Lixo e cidadania: “Pensar globalmente, agir localmente”.

Envie sua redação para correção
    A Revolução Industrial possibilitou o avanço na produção em série dos bens de consumo, facilitando a vida das pessoas. Entretanto, os utensílios industrializados, quando não são eliminados de forma correta, causam danos irreparáveis ao meio ambiente. Diante disso, a problemática da geração de lixo eletrônico e a atitude dos brasileiros no descarte do lixo devem ser analisadas.
     Segundo a Abrelpe -Associação Brasileira das Empresas de Limpeza Pública e Resíduos Especiais-, o lixo eletrônico, na maioria das vezes, é enviado aos aterros sanitários a céu aberto. Isso afirma que a sociedade brasileira descarta esses eletrônicos em locais inapropriados, pois esses equipamentos não podem ficar expostos ao solo, pois contém metais pesados, como mercúrio, chumbo e cobre. Por conseguinte, esses elementos oriundos dos eletrônicos comprometem a fertilidade do solo e poluem os lençóis freáticos.
     Outrossim, a sociedade brasileira negligencia o hábito de separar corretamente o lixo e a reciclagem. Conforme o sociólogo francês Pierre Bourdieu, a sociedade incorpora as estruturas sociais que são impostas à sua realidade. Em analogia, a falta da educação ambiental sobre a reciclagem faz com que a sociedade reproduza o descaso com o descarte de lixo e mantenha o hábito de poluir o Brasil.

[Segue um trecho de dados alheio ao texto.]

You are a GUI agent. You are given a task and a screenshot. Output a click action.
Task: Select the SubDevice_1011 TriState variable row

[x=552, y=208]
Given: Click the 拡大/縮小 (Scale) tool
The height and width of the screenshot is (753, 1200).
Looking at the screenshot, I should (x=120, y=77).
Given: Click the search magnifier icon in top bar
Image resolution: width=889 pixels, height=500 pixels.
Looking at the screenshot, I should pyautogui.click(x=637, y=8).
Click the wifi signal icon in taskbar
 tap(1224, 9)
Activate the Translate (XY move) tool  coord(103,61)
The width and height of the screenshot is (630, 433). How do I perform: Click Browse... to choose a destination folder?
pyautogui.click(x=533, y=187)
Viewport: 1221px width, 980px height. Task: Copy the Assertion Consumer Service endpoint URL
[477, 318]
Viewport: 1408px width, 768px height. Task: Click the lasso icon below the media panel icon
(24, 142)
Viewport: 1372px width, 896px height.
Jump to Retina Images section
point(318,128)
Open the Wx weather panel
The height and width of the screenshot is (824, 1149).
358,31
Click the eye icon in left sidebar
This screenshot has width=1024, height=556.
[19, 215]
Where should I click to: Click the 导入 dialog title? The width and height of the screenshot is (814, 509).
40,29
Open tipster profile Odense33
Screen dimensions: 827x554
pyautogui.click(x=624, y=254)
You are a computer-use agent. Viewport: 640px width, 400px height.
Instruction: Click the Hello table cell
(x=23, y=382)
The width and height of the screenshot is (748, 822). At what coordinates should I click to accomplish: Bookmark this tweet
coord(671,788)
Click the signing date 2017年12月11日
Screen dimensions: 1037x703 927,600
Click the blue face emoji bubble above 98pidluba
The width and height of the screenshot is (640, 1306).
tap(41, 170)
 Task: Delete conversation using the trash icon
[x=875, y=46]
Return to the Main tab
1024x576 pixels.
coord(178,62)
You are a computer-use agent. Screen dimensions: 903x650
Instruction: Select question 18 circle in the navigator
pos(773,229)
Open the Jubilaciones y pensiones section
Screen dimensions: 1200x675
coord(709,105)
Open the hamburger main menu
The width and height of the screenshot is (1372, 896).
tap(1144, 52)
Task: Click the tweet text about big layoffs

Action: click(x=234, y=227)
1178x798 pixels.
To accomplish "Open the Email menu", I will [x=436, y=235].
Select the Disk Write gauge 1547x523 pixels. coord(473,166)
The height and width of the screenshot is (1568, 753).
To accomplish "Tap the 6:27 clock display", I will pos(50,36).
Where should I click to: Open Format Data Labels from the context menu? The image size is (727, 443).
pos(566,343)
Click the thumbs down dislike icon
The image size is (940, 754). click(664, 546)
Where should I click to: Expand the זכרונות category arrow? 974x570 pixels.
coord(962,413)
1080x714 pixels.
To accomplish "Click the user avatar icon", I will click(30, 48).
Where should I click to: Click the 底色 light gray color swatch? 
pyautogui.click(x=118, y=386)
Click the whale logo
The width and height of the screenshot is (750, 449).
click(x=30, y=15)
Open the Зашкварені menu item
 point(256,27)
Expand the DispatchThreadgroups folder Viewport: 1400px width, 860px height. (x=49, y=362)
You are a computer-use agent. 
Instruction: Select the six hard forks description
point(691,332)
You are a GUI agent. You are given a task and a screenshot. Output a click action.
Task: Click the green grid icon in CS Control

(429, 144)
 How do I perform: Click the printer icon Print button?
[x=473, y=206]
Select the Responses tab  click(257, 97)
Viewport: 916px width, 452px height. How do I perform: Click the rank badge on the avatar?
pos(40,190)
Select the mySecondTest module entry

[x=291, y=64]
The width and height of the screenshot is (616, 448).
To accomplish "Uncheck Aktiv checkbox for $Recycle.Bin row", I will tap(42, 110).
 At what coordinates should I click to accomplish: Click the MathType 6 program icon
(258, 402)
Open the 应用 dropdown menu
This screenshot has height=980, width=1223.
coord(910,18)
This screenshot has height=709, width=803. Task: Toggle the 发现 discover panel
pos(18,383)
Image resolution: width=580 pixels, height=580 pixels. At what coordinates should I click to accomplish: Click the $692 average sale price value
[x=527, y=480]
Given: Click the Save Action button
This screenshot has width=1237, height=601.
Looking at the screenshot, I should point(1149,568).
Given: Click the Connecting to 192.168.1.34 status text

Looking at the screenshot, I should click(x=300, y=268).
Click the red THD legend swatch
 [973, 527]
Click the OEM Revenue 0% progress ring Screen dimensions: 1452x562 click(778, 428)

     Torna-se evidente, portanto, que os brasileiros prejudicam o meio ambiente descartando bens de consumo em locais inadequados. Com isso, o Governo Federal, junto a iniciativa privada, devem investir na reciclagem de eletrodomésticos e equipamentos de informática, por meio de projetos socioambientais e econômicos, a fim de inibir a poluição dos solos com metais pesados e lucrar com a reciclagem. Ademais, a escola, como instituição socializadora, deve estimular a comunidade escolar a despejar o lixo corretamente, para que a longo prazo, a separação adequada do lixo e a reciclagem, façam parte da cultura brasileira. Assim, as consequências do descarte inadequado dos bens de consumo após a industrialização não será um problema no país.